Your instructions: If a line in the entries below holds the string "agility", copy it.

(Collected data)
****************
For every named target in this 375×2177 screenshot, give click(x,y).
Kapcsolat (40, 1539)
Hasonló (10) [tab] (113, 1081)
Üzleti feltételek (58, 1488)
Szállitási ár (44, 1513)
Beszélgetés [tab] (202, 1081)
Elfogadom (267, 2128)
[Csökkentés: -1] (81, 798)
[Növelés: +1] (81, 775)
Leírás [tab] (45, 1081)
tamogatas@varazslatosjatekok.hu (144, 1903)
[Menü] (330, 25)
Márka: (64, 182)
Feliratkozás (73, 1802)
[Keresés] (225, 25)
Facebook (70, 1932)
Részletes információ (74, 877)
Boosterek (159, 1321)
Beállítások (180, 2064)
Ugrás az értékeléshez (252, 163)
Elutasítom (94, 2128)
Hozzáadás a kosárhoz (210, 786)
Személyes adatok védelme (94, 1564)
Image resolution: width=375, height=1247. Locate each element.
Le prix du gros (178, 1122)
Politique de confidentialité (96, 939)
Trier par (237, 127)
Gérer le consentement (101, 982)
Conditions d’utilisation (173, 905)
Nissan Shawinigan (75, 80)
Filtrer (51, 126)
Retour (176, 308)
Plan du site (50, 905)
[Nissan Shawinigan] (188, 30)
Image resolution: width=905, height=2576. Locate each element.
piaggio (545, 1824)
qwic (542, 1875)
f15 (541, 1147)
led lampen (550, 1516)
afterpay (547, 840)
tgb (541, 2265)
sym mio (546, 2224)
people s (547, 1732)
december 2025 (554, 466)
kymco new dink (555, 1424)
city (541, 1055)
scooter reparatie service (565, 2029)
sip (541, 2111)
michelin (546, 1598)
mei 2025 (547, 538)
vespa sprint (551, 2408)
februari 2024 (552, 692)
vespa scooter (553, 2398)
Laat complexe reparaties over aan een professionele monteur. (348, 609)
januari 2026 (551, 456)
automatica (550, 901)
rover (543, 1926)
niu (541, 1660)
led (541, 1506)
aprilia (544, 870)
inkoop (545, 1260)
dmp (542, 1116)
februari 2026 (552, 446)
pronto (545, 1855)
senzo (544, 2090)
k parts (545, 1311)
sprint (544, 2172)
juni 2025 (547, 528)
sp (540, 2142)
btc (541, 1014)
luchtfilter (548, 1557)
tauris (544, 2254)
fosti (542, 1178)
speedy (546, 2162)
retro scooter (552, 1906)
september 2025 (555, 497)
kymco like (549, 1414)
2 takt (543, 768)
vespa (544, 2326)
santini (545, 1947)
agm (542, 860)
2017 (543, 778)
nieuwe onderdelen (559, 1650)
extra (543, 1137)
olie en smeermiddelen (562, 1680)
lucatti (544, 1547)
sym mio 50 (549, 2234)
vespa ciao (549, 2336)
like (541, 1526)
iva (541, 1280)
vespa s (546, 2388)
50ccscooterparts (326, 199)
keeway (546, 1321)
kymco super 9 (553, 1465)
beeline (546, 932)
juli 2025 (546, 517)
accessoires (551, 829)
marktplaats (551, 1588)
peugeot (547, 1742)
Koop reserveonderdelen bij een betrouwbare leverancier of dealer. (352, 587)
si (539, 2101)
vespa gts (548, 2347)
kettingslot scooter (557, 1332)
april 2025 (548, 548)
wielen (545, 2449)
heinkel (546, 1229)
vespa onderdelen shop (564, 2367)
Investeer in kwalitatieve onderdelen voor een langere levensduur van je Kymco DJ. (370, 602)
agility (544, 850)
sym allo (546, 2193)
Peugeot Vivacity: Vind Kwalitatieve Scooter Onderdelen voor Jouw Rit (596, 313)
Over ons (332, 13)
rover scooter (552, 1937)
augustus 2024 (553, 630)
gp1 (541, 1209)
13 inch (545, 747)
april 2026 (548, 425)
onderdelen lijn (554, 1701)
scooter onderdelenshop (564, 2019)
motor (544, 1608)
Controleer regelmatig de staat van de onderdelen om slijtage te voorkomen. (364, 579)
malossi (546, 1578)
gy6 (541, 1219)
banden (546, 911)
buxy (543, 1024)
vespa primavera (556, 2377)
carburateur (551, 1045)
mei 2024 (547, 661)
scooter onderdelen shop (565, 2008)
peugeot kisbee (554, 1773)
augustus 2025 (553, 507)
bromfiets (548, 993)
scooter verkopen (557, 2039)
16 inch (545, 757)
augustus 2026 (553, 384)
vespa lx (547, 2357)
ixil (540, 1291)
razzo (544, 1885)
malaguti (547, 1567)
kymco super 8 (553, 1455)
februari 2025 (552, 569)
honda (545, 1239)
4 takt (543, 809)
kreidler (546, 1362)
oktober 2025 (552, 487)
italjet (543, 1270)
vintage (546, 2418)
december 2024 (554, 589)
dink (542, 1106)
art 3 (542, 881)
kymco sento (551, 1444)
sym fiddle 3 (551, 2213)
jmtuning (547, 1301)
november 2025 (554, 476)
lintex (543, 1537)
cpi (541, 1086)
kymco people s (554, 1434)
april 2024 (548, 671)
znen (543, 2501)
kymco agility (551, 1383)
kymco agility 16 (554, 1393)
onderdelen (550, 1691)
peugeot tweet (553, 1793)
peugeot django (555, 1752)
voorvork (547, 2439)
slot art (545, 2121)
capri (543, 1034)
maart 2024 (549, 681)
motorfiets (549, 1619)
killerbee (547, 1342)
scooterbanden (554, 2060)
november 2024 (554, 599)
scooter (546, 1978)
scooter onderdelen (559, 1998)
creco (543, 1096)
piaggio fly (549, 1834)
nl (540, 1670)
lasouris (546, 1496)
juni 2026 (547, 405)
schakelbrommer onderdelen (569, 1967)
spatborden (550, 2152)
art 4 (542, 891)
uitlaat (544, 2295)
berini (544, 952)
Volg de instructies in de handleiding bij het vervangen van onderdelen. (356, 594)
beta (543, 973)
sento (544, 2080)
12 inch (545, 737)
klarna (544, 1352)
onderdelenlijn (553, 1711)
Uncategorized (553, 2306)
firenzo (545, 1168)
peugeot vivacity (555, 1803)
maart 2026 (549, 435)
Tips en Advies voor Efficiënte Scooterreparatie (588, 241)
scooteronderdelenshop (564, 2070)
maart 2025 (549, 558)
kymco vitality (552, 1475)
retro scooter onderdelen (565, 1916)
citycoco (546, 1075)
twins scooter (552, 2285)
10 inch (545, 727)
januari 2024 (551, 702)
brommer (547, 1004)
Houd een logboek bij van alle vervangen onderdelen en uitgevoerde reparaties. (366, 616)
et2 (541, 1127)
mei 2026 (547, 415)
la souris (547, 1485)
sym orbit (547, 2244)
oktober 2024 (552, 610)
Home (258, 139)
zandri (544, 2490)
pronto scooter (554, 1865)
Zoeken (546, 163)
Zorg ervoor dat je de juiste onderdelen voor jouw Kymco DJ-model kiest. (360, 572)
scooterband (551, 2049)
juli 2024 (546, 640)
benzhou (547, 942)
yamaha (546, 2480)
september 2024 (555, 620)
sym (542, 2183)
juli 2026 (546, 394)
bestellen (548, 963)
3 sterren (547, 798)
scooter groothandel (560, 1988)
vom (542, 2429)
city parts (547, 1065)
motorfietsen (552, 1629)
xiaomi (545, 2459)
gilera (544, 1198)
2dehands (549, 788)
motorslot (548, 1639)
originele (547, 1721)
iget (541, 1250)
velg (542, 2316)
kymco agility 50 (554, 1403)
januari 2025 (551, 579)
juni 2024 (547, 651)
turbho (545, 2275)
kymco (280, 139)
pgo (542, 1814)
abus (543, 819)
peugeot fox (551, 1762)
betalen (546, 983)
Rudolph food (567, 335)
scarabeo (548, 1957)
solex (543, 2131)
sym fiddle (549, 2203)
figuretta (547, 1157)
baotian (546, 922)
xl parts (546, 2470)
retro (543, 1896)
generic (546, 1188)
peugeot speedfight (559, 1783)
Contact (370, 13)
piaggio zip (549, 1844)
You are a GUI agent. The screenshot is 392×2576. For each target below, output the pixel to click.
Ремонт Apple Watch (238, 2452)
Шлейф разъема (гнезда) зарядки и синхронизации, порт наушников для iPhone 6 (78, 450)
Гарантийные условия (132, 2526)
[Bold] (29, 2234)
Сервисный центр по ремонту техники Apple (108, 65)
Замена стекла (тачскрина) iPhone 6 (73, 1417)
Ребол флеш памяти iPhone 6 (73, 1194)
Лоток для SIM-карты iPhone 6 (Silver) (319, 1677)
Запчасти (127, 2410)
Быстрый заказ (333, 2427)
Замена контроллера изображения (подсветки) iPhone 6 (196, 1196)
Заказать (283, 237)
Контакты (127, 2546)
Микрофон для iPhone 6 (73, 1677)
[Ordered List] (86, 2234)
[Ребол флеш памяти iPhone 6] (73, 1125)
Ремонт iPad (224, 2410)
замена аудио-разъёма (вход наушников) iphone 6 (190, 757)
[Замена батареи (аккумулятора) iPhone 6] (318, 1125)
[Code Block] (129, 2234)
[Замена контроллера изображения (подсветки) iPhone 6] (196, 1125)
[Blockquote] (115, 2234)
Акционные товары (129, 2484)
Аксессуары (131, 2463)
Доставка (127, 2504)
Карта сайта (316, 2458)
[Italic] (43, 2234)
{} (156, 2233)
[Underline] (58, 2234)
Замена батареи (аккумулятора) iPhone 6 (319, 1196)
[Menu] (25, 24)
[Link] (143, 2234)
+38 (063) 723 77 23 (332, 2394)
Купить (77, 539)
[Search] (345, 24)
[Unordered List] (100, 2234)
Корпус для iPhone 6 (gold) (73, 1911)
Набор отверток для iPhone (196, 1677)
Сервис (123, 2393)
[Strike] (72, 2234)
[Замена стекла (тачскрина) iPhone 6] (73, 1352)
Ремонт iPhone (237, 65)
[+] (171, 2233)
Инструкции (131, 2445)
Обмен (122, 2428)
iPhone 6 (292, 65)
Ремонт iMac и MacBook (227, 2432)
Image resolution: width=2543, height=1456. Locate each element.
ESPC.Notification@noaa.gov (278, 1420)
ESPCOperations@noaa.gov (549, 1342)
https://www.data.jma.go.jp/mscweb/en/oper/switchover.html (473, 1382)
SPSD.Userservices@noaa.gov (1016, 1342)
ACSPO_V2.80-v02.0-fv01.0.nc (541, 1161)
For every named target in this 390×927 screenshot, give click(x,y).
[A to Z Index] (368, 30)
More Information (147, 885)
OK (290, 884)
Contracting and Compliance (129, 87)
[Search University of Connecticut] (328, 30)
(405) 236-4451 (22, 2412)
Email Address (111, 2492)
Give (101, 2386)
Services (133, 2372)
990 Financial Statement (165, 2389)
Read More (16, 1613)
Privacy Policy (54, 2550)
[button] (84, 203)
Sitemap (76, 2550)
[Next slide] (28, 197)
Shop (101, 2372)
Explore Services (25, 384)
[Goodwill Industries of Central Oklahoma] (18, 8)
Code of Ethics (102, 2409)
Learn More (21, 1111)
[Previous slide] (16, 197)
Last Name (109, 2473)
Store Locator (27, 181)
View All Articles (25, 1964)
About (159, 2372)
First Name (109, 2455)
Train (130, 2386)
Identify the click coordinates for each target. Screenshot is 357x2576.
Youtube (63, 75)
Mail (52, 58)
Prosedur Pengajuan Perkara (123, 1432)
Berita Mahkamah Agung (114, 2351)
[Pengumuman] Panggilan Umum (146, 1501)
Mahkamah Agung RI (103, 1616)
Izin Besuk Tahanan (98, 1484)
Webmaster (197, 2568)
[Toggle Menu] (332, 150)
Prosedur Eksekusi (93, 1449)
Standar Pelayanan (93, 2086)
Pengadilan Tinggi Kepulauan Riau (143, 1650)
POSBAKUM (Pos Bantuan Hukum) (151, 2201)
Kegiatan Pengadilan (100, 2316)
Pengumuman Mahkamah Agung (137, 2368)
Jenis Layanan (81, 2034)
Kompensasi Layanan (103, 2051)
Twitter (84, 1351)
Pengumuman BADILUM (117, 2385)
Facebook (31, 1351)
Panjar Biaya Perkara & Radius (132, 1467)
****************
Task result:
agility (544, 850)
kymco agility (551, 1383)
kymco agility 16 (554, 1393)
kymco agility 50 (554, 1403)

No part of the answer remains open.